======== Text shown ========

Saturday, April 05, 2014

In Reply: Free Speech Does Not Mean Freedom From Critical Response (In fact, free speech ENCOURAGES it.)

In reply to: The absurdity of the Mozilla boycott |

He wasn't forced out for his beliefs. He was forced out for donating money to those trying to make it a law that everyone--even folks who disagreed with him--had to live according to his beliefs, for not changing his mind--or at least acknowledging that this law forcing everyone to live according to his beliefs hurt real people--and, because that has turned out not to be such a popular thing to do, especially in his industry, for being a potential financial and media drain on the company that'd just made him their public face.

The thing about free speech (in the broad sense--by this point everyone is aware that this was not government action and is therefore not a 1st A issue) is that it does not protect you from other people using their free speech to criticize what you said using yours. He spoke his mind (money being speech, n'all), a lot of folks used their speech to disagree with him and seek remedy, and the free market had it's say, as well...

======== Data records ========

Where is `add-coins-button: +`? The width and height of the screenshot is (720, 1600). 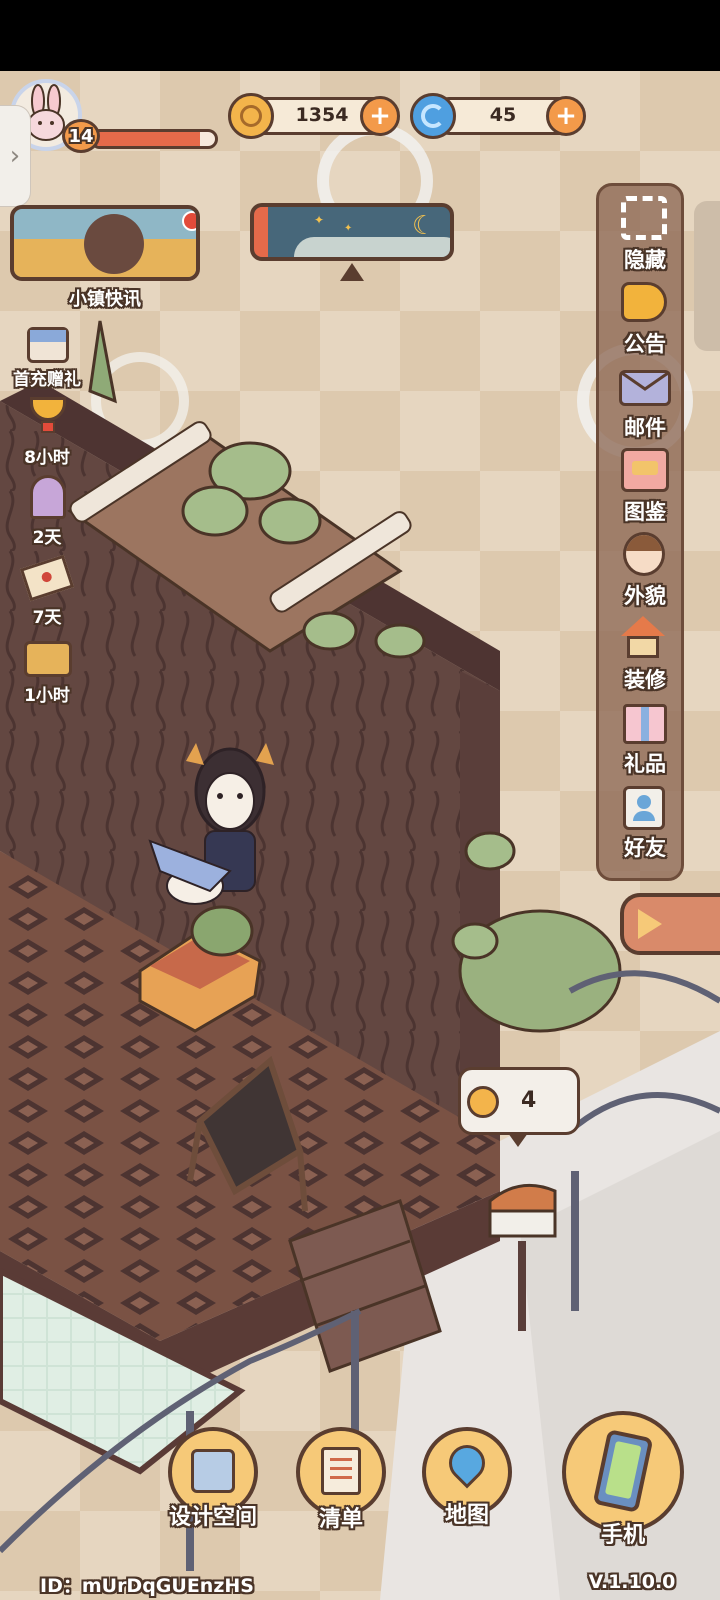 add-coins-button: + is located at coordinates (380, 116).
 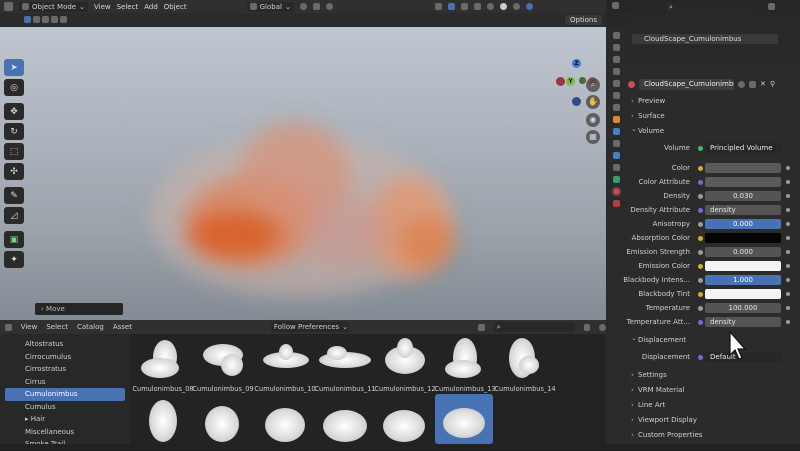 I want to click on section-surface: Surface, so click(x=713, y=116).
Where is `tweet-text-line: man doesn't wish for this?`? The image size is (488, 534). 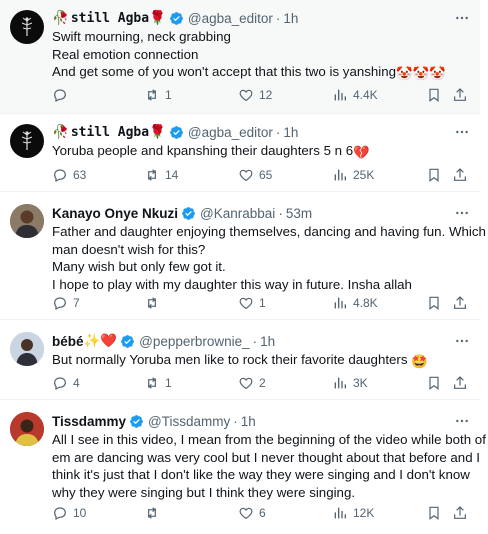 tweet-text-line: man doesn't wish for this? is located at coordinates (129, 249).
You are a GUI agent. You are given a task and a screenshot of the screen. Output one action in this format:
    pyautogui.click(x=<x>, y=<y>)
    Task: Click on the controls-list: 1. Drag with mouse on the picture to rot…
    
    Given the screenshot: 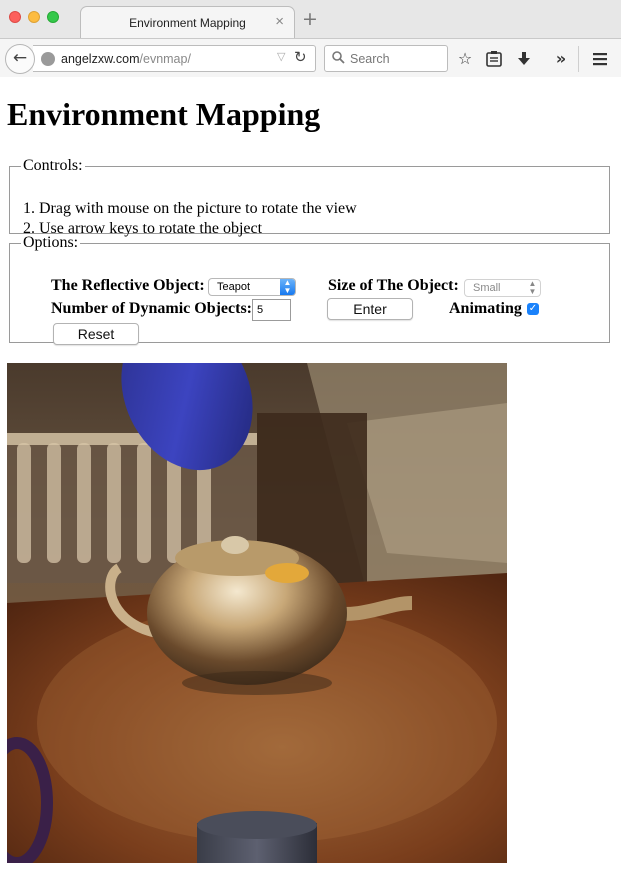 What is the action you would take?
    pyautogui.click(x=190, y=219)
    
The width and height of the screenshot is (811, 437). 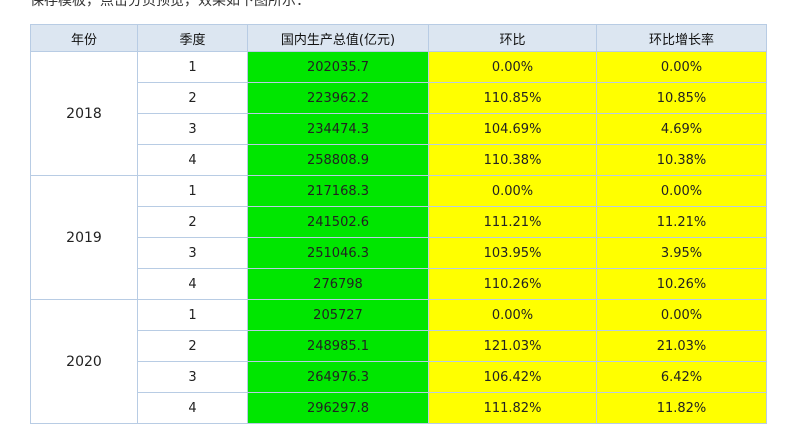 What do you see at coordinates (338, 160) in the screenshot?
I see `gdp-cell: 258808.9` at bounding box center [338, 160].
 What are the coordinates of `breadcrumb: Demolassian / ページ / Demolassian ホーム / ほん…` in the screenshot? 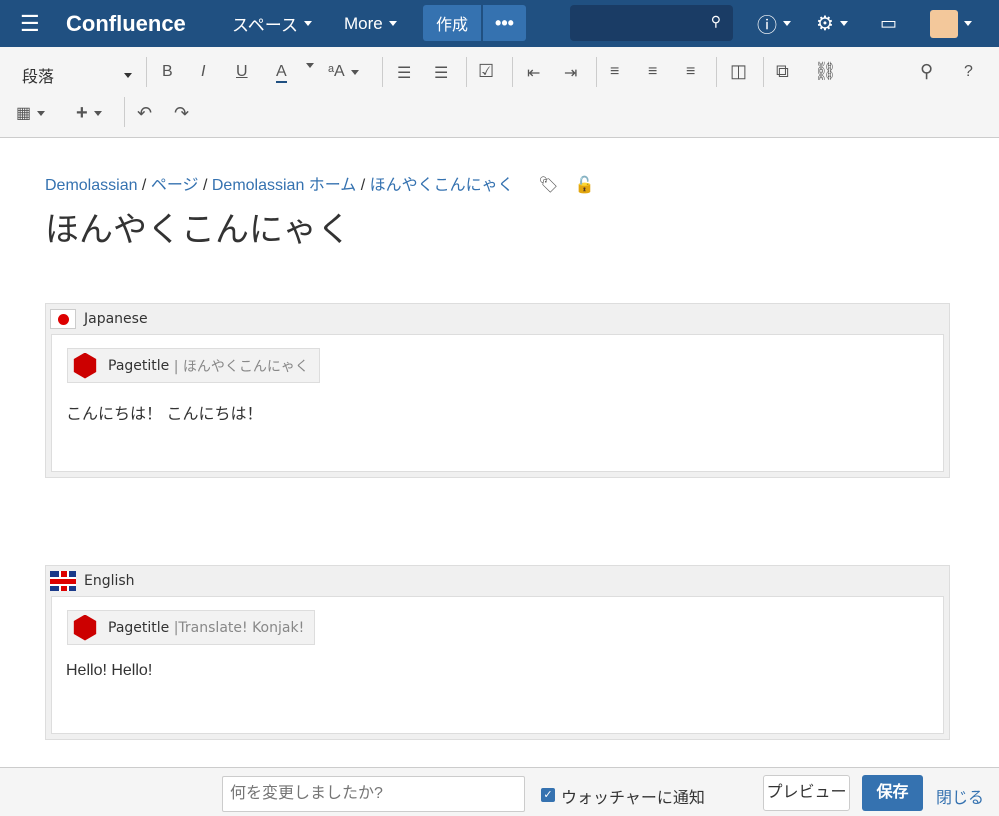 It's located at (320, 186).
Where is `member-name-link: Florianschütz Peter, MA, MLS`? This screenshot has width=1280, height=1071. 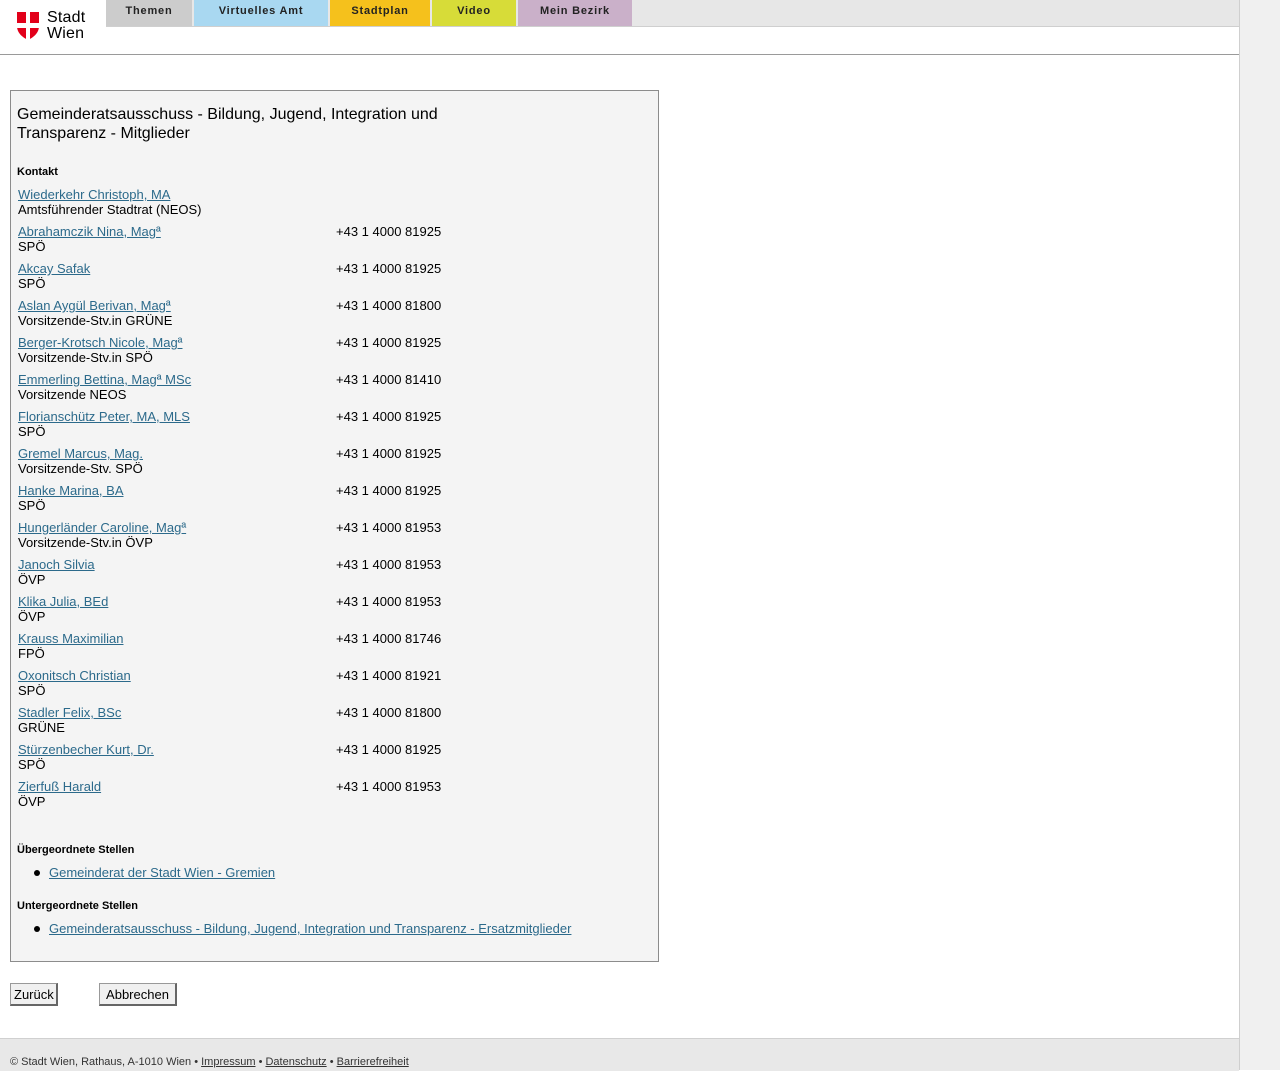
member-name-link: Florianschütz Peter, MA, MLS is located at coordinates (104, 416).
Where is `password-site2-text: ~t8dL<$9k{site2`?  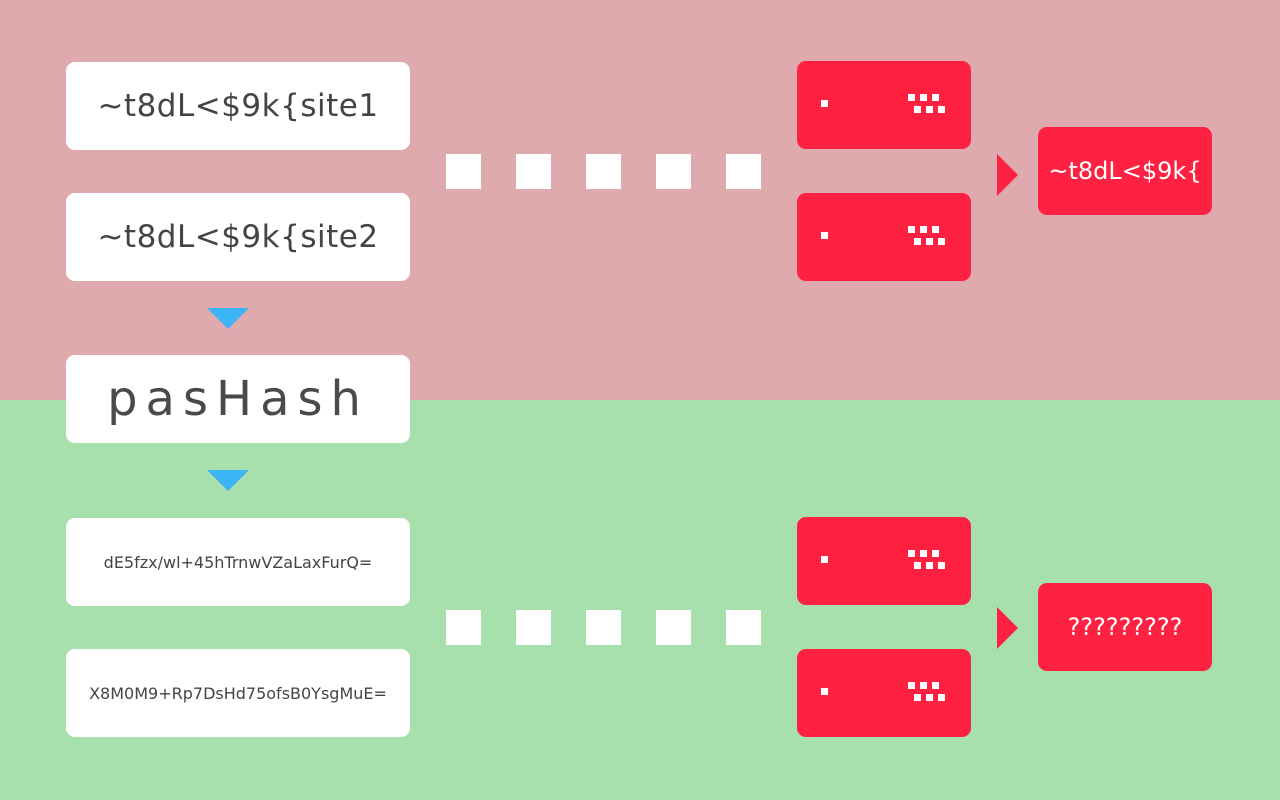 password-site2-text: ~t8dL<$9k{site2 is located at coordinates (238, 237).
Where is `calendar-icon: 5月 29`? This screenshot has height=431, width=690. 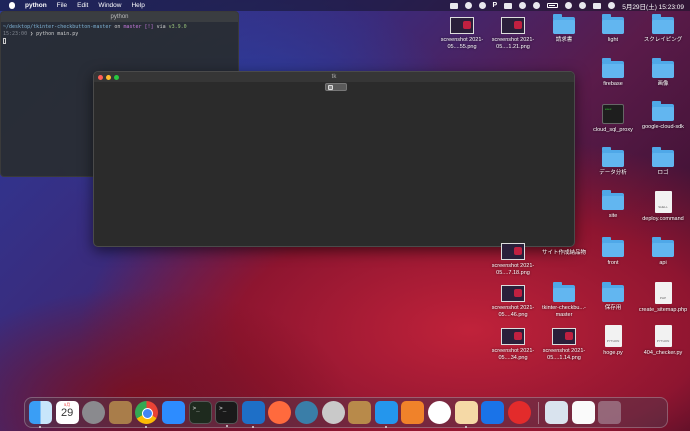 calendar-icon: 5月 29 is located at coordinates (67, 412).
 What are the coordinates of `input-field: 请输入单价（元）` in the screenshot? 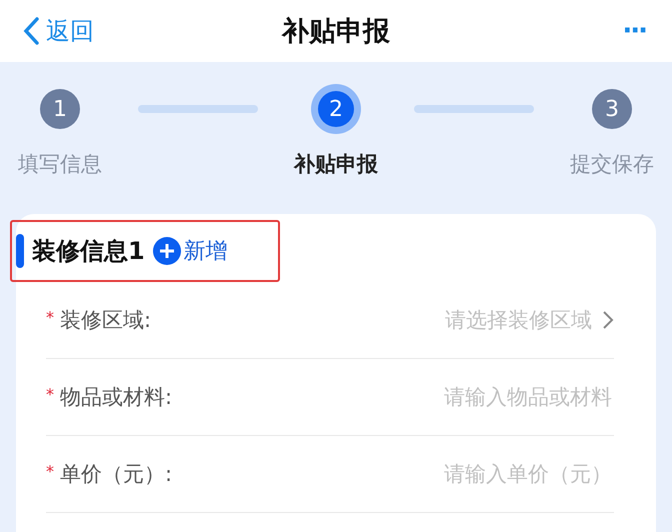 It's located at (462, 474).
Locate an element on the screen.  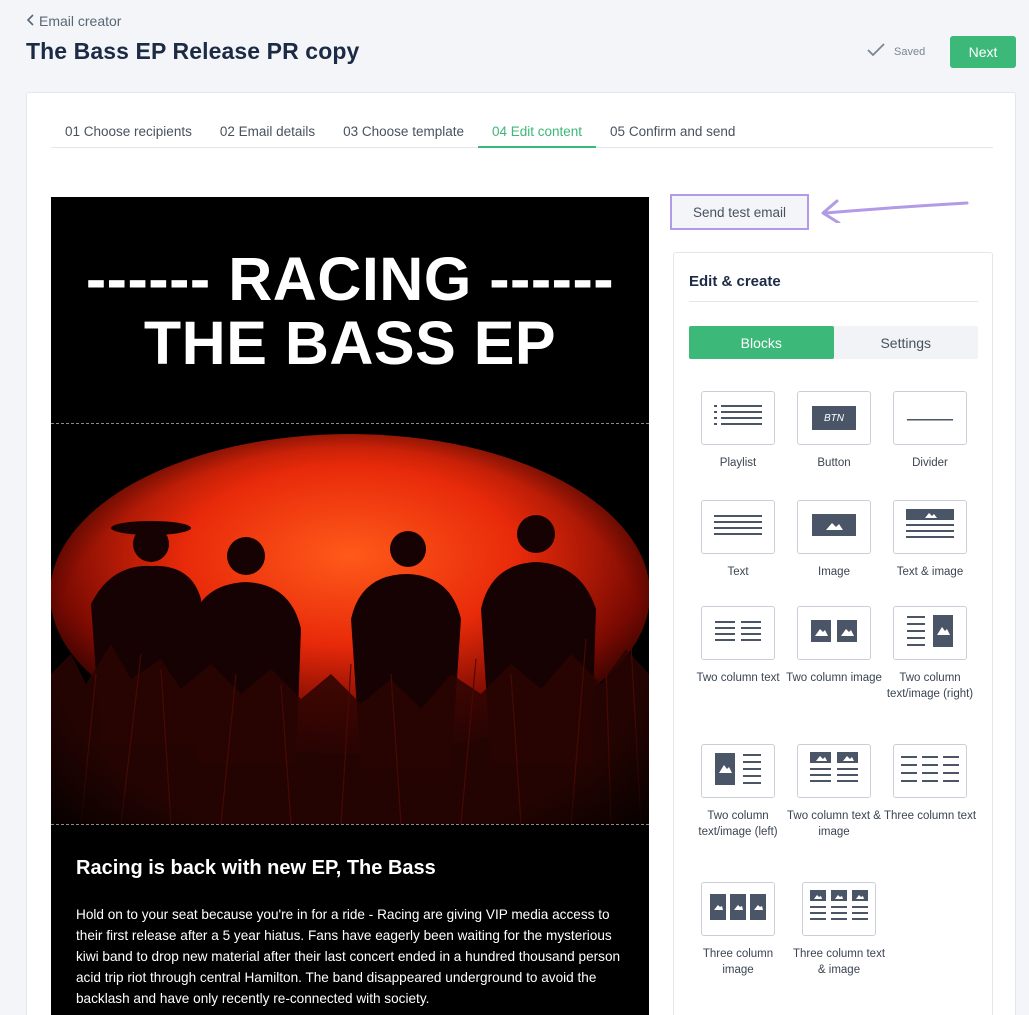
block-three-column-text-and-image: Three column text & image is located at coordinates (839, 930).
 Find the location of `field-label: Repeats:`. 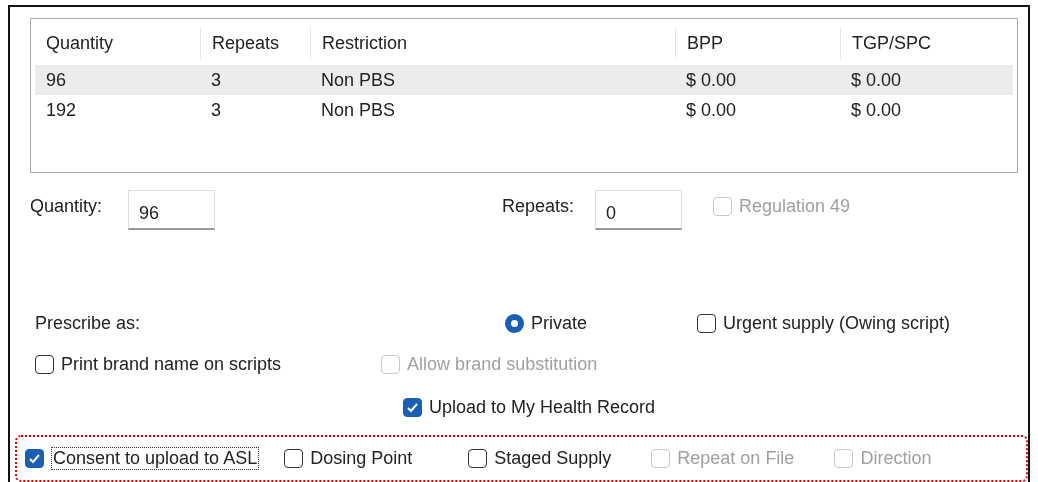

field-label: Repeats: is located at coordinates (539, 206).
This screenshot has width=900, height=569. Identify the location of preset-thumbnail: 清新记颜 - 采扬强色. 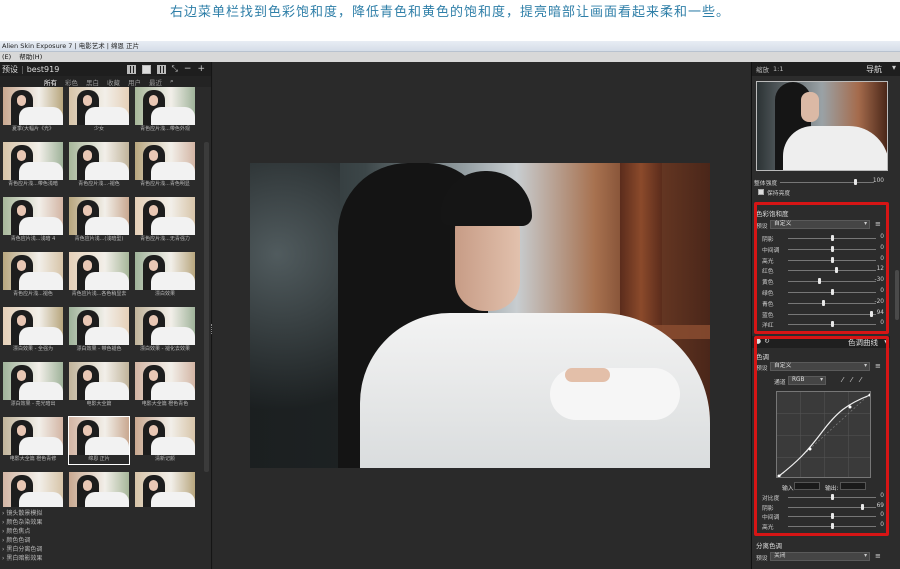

========

* **Explore the material**
a - Quote from the line of the listing with "Find the location" up to and including the last line of the listing, leaving out the pictures.
b - Continue the post on free speech and the Mozilla boycott from the point where it stops.
The listing and the blog post were gathered from separate places.

* **Exercise answers**
a -
 Find the location of `field-label: Repeats:`. 

field-label: Repeats: is located at coordinates (539, 206).
This screenshot has width=900, height=569. Identify the location of preset-thumbnail: 清新记颜 - 采扬强色. 

b -
Those writing posts and deleting their FireFox browsers and other Mozilla products over this guy's resignation are not doing anything different that the folks who support marriage equality were doing a week or more ago because he was hired. I did not participate in the boycotts against the guy, and I don't personally believe he should've been forced out either, but my opinion, like those who're all up in arms now, did not prevail. They saw the landscape and made a corporate decision.

There's nothing wrong with folks who're passionate about an issue voting with their wallets and their feet, whether it's the marriage equality folks for the last few weeks or the traditional marriage supporters in the last few days. Sometimes it actually works.

Submitted for moderator approval Posted Saturday, April 5, 2014, 6:50 PM (or so...)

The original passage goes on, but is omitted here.